The company has taken Group Gratuity Scheme for its eligible employees from Life Insurance Corporation of India, for the gratuity liability. Liability for Gratuity is provided on Actuarial basis.

9.2 Leave Encashment:

Leave Encashment Liability of eligible employees is accounted on accrual basis.

9.3 Provident Fund:

Companys contribution to provident fund is charged to Profit & Loss Account and the same is remitted to provident fund Commissioner along with the employee contribution.

10. BORROWING COST:

Borrowing cost that are specifically attributable to the acquisition, construction or production of qualifying asset are capitalized as part of the cost of such asset. A qualifying asset is an asset that necessarily takes a substantial period of time to get ready for its intended use or sale. Other borrowing costs are recognized as an expense in the period in which they are incurred.

11. SEGMENT REPORTING:

The companys operations predominantly relate to trading in wheat and manufacturing & trading in wheat products. The Company has business segment as primary segment & geographical segment as secondary segment. Income and direct expenses in relation to segments is categorized based on item that are individually identifiable to that segment and based on their relationship to the operating activity of that segment. Certain expenses such as depreciation, financial charges which form part of a segment component of total expense, are not specifically allocable to specific segment on a reasonable basis, have been included under unallocated corporate expenses. Geographical revenues are segregated based on the location of the customer who is invoiced are in relation to which revenue is otherwise recognized.

12. ACCOUNTING OF LEASE:

Leases where the lessor effectively retains substantially all risks and benefits of the ownership over the lease term are classified as operating lease. Operating Jease payments are recognized as expenses in the profit and loss account on the straight-line basis over the lease term.

13. INCOME TAX:

- Tax expenses comprises of current, deferred and fringe benefit tax. Current tax and fringe benefit tax are measured at the amount expected to be paid to the tax authorities in accordance with the Income-tax act, 1961.

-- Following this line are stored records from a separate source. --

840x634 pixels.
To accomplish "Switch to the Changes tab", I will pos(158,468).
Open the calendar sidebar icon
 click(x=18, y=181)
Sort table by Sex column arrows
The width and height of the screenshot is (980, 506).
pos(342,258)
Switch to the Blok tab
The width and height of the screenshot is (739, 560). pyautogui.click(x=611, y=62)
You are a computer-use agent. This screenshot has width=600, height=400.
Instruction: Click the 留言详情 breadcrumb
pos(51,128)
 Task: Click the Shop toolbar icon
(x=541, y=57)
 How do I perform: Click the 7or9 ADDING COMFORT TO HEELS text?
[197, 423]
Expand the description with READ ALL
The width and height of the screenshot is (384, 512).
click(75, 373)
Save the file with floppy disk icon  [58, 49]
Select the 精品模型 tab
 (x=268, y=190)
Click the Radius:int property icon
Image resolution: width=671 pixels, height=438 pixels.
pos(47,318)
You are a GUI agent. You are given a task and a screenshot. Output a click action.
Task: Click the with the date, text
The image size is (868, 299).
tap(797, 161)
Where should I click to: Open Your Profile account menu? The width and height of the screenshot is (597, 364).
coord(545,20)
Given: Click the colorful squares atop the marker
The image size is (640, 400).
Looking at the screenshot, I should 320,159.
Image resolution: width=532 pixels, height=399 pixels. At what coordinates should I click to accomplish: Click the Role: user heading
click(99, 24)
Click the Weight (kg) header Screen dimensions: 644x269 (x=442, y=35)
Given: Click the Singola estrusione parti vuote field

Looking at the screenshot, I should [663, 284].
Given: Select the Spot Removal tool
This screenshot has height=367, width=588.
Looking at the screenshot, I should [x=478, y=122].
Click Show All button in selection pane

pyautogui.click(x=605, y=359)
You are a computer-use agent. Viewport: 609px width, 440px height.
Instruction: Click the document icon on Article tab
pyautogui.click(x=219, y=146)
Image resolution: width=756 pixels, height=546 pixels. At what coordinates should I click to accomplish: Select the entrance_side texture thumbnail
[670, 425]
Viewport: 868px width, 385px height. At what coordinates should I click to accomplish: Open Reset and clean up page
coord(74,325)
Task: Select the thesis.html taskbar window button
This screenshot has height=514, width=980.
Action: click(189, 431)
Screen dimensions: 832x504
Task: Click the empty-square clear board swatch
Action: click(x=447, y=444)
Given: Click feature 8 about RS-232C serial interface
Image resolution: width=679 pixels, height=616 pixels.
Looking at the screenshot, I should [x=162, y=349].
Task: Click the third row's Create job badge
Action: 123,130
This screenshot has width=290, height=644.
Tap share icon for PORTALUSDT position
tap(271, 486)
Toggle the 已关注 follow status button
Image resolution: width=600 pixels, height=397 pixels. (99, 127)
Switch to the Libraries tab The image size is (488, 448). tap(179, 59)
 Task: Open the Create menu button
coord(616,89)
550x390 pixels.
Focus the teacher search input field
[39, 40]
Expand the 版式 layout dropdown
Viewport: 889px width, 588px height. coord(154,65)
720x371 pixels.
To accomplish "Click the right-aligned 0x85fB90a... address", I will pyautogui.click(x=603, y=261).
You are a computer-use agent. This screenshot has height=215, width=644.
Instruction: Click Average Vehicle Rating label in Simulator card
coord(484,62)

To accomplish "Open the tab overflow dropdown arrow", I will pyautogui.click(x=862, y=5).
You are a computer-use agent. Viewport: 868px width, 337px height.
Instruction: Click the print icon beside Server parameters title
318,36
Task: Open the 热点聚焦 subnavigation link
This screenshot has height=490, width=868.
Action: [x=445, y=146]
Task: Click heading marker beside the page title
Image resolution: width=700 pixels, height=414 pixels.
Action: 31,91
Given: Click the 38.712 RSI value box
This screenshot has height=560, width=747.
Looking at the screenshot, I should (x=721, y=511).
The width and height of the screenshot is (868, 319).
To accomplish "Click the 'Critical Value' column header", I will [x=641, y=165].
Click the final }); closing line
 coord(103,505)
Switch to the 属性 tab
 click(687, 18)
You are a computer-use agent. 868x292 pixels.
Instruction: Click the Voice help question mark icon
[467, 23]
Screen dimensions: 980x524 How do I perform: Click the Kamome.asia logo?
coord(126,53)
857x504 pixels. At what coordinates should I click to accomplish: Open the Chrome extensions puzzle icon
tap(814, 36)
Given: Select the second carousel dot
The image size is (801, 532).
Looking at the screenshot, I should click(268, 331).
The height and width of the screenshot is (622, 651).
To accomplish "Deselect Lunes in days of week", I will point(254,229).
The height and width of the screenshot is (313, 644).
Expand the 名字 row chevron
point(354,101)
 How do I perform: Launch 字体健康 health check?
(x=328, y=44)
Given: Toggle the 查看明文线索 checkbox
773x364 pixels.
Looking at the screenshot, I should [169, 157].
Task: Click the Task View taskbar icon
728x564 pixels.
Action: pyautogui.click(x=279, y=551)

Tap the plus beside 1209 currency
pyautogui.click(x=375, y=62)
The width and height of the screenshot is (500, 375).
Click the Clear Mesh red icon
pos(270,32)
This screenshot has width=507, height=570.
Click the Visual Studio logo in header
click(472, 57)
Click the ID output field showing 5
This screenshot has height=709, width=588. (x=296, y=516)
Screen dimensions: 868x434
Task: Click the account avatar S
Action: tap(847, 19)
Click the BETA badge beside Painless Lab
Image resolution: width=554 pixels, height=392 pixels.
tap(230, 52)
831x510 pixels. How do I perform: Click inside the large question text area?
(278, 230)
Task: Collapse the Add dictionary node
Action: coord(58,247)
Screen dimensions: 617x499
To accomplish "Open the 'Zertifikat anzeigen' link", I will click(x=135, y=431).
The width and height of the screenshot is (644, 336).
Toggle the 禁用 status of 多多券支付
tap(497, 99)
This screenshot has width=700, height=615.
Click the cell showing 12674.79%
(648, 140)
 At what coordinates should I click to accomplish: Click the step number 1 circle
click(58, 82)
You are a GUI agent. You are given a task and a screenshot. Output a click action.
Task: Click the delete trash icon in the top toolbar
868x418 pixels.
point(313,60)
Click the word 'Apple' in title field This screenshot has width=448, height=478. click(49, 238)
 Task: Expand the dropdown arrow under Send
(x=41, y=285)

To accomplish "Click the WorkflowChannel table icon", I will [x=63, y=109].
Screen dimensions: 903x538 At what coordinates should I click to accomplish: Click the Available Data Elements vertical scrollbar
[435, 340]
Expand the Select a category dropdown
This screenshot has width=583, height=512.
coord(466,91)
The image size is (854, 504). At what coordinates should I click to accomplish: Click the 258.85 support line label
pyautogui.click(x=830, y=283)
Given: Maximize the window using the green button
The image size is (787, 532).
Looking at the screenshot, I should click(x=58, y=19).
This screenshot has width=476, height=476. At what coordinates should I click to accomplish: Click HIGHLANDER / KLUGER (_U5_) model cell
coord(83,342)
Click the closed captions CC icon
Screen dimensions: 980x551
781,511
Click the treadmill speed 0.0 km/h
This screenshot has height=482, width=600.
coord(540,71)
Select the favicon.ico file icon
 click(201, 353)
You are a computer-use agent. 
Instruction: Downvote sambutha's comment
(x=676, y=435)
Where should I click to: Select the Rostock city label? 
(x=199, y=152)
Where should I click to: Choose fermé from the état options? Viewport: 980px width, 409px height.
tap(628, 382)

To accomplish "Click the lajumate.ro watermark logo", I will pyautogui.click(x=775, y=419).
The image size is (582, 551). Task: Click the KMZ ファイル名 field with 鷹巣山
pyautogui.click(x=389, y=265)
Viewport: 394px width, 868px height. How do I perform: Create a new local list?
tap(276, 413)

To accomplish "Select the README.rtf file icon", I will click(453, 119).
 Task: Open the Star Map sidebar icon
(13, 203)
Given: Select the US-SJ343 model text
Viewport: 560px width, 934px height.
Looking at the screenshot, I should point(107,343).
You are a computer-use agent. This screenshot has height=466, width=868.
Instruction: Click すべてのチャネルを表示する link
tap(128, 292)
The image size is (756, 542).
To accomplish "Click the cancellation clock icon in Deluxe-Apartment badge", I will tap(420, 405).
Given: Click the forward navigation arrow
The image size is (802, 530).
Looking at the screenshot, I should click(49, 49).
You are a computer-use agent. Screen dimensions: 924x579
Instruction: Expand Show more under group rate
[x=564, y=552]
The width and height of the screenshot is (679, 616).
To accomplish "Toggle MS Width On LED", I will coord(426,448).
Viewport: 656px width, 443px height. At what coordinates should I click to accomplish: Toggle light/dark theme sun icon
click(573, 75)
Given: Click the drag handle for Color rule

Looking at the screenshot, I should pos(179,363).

- Deferred income taxes reflect the impact of current year timing differences between the taxable income and accounting income for the year and reversal of timing differences of earlier years, based on the tax rates that have been enacted or substantively enacted at the Balance Sheet date. Deferred tax assets are recognized only if there is reasonable certainty that sufficient future taxable income will be available, against which such deferred tax assets can be realized. If the Company has carry forward balance of unobserved depreciation and tax losses, all deferred tax assets are recognized only if there is virtual certainty supported by convincing evidence that they can be realized against future taxable profits. Unrecognized deferred tax assets of earlier years are reassessed and recognized to the extent that it has become reasonably certain or virtually certain, as the case may be that future taxable income will be available against which such deferred tax asset can be realized.

14. PROVISIONS:

Provision is recognized when the Company has a present obligation as a result of past events, it is probable that the outflow of resources will be required to settle this obligation, in respect of which reliable estimate can be made. The provision is not discounted at present value and are determined based on the best estimate as required to settle the obligation at the Balance Sheet date. These are reviewed at each Balance Sheet date and adjusted to reflect the current best estimate.

15. CONTINGENT LIABILITIES:

All known liabilities wherever material are provided for Liabilities that are material, whose future outcome cannot be ascertained with reasonable certainty are contingent and disclosed by way of notes to accounts.